• [SHORT PROBLEM]
Starting at the line that contains "Expand the Module dropdown arrow" and ending at the line that contains "click(882, 358)", write out that material again with "Module" changed to "Category" and everything else left as is. Omit the pictures.

---------- MATERIAL FOR THIS EXERCISE ----------

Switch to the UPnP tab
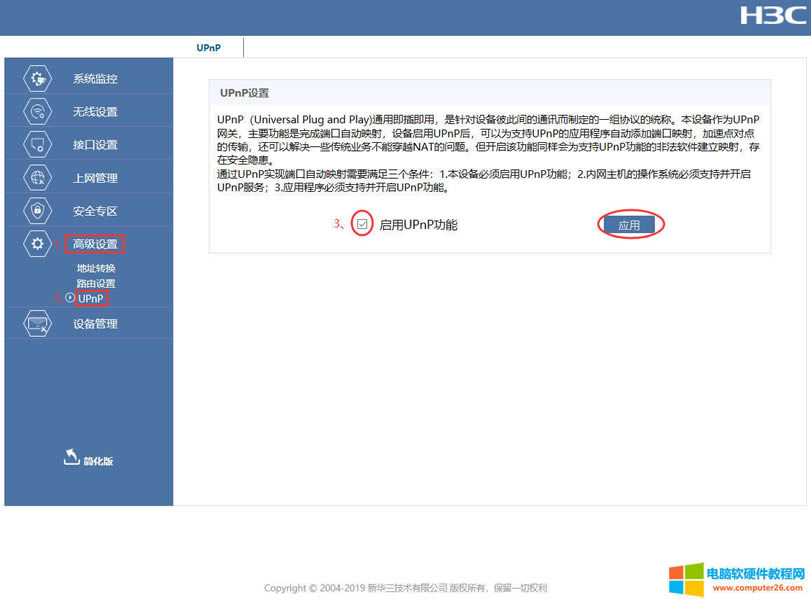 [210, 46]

----------
---------- MATERIAL FOR THIS EXERCISE ----------

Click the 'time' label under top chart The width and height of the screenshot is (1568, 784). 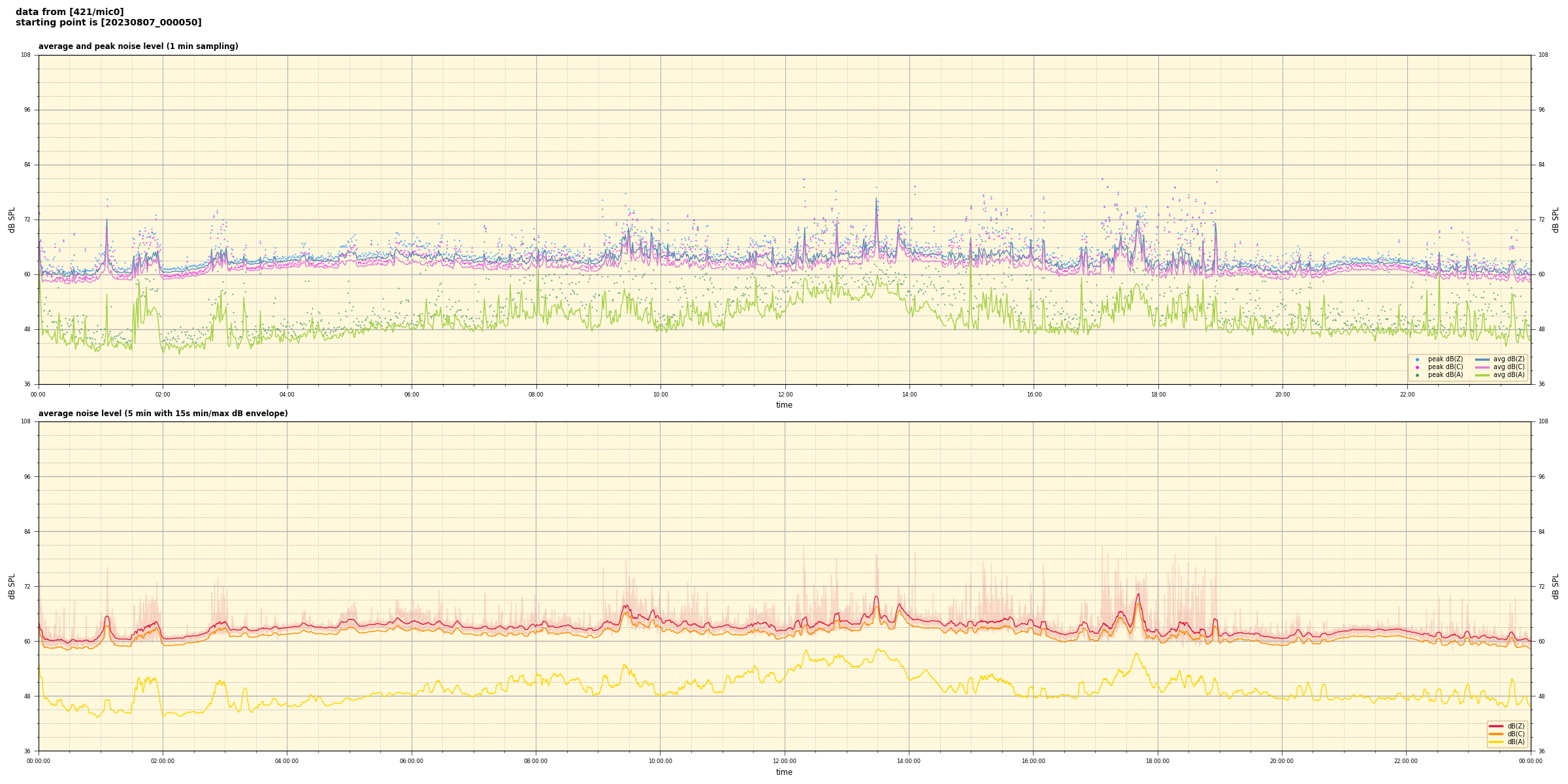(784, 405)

----------
---------- MATERIAL FOR THIS EXERCISE ----------

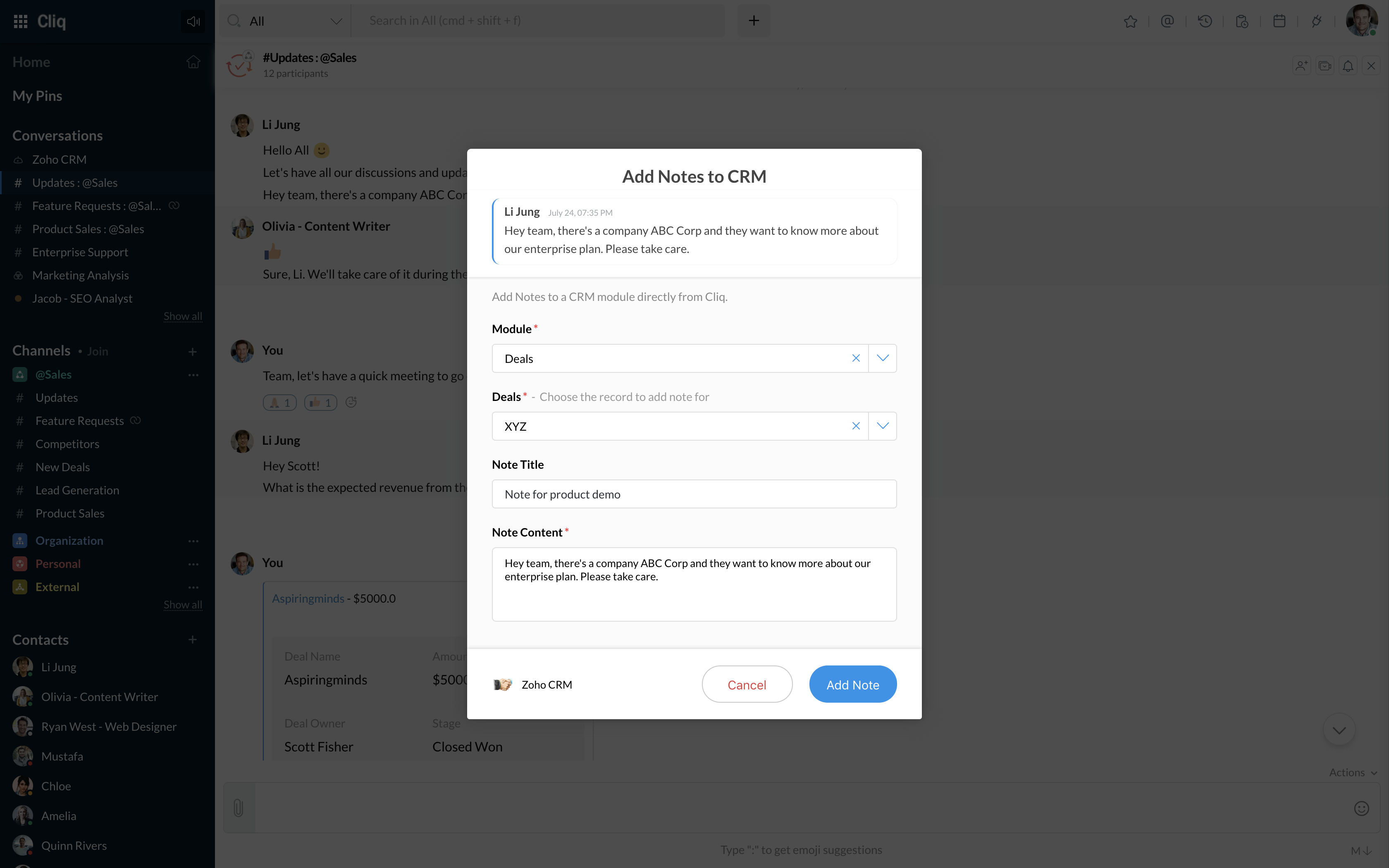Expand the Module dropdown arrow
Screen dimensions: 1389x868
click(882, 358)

----------

• [EXPECTED ANSWER]
Expand the Category dropdown arrow
Screen dimensions: 1389x868
click(882, 358)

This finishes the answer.